Roma, 21 lug. (askanews) – A partire dal 26 luglio Agea inizierà ad erogare il pagamento degli anticipi della PAC 2026, con circa 1,6 miliardi di euro messi a disposizione del settore primario: una parte significativa delle risorse sarà erogata entro l’8 agosto. Tra il 16 ottobre 2025 e il 30 giugno 2026 sono già stati erogati complessivamente circa 10 miliardi di euro. Agea ha inoltre anticipato i tempi della PAC 2026: già dai primi giorni di giugno sono state raccolte e processate circa 700mila domande, e in appena otto giorni i sistemi dell’Agenzia hanno elaborato oltre 25 milioni di particelle catastali, con un esito positivo per il 99% delle pratiche.

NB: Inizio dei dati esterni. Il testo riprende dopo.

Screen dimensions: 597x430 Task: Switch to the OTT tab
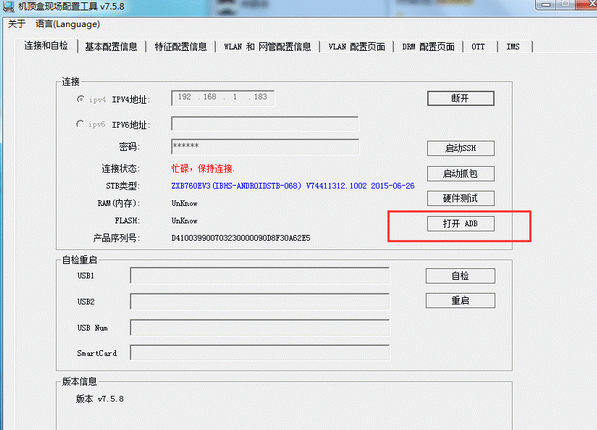tap(478, 47)
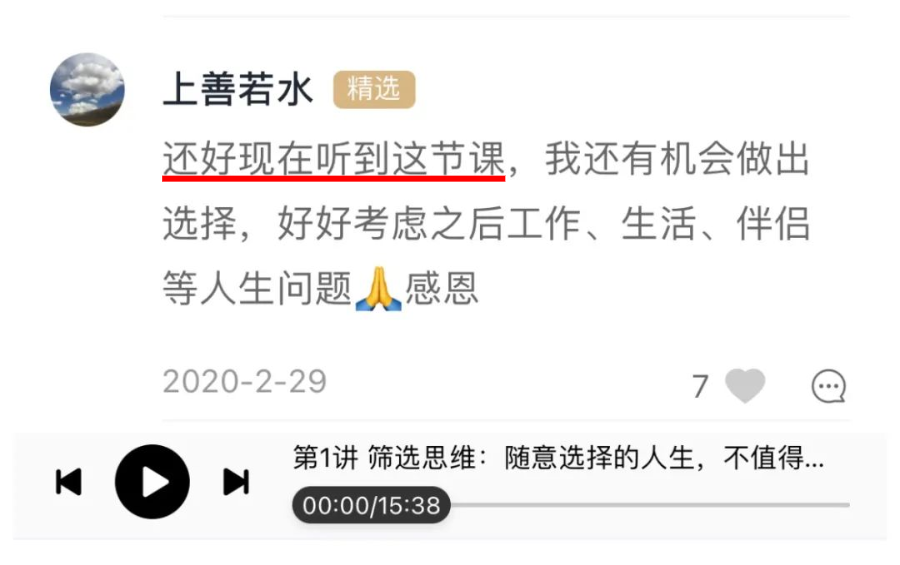Click the 00:00/15:38 playback time handle

pos(371,505)
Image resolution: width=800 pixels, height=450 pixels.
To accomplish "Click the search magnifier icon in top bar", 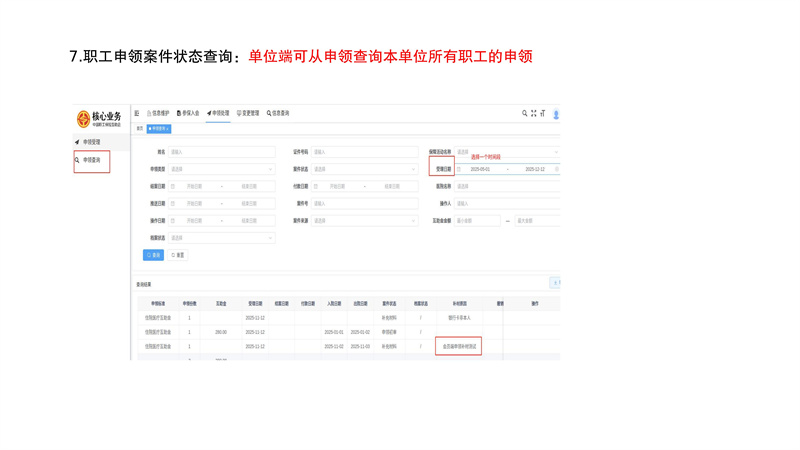I will click(x=525, y=114).
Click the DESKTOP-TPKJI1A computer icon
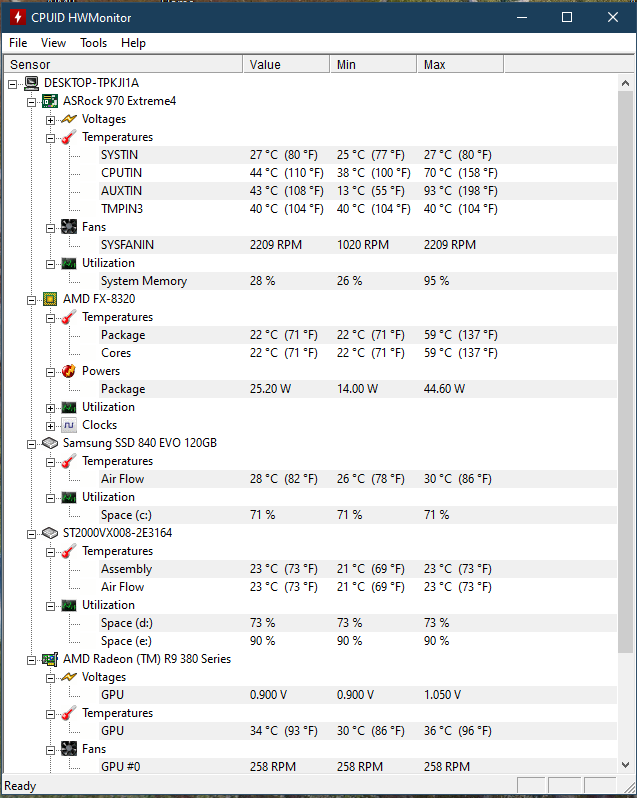 coord(32,83)
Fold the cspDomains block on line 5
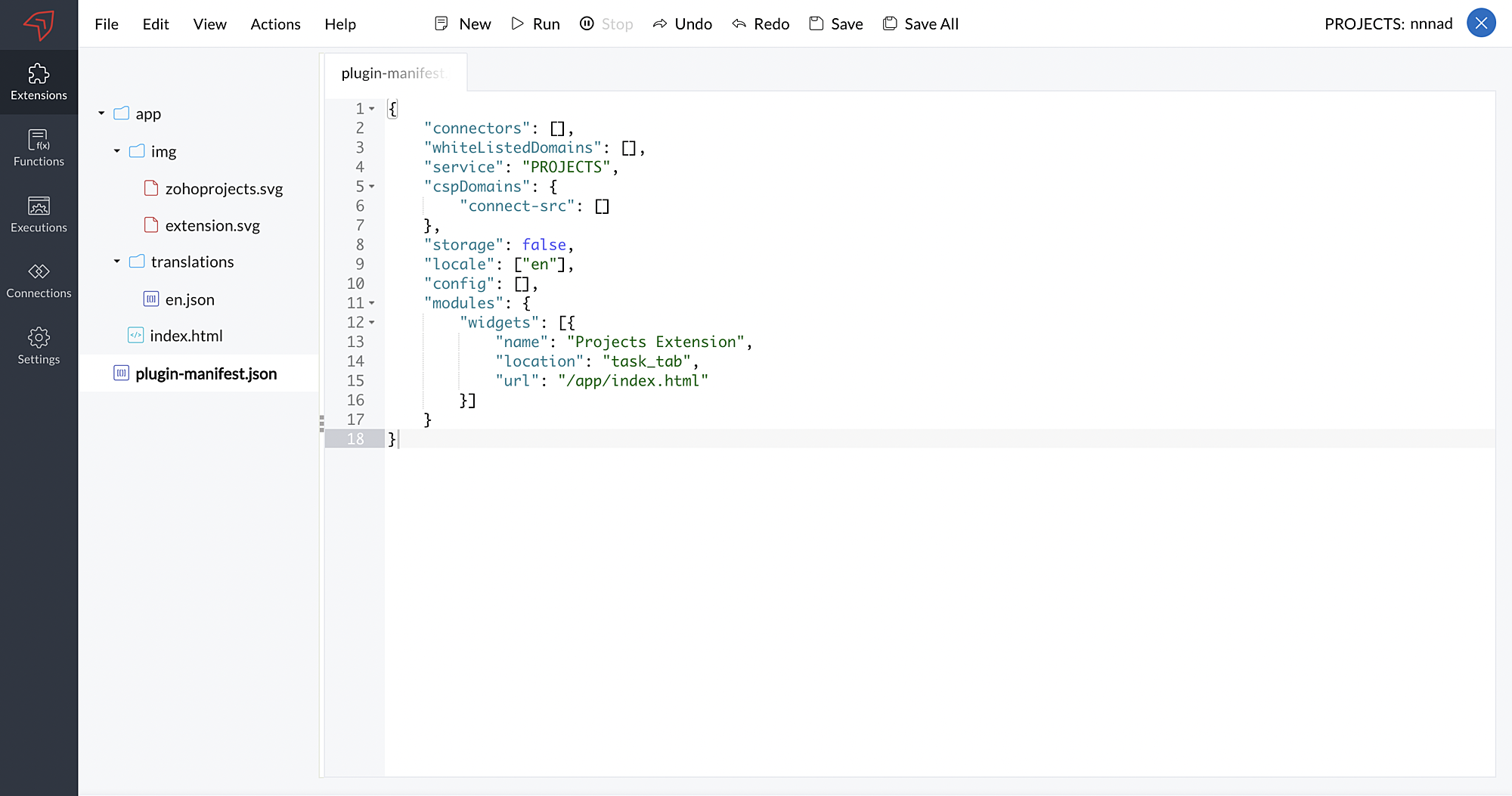This screenshot has height=796, width=1512. pyautogui.click(x=372, y=187)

Il direttore di Agea, Fabio Vitale, sottolinea in una nota che la trasformazione di Agea “nasce da una scelta precisa: mettere l’innovazione al servizio degli agricoltori” e che è stata resa possibile “grazie alla visione del Governo Meloni e del ministro Francesco Lollobrigida, che ha sostenuto un percorso di profonda innovazione tecnologica e organizzativa, permettendo all’Agenzia di rafforzare il coordinamento nazionale, consolidare la collaborazione con le Regioni e rendere più efficace il lavoro svolto insieme agli Organismi Pagatori e ai Centri di Assistenza Agricola”.
“I risultati confermano la validità di questo percorso – ha proseguito Vitale – Agea è il baricentro del sistema dei pagatori, e su questa leva fondamentale è intervenuta: il tempo. Perché l’efficienza di una pubblica amministrazione non si misura soltanto dalle somme che eroga, ma dalla rapidità e dalla certezza con cui le rende disponibili”.
Vitale ha infine sottolineato le ricadute concrete sul rapporto tra imprese agricole e sistema del credito: “grazie agli accordi con gli istituti bancari e alla certificazione dei crediti da parte di Agea, gli agricoltori possono accedere più facilmente alla liquidità necessaria per sostenere investimenti e attività aziendali, senza essere costretti ad attendere l’erogazione dei contributi. Un passo avanti che rafforza la competitività delle imprese e sostiene la crescita del settore primario”.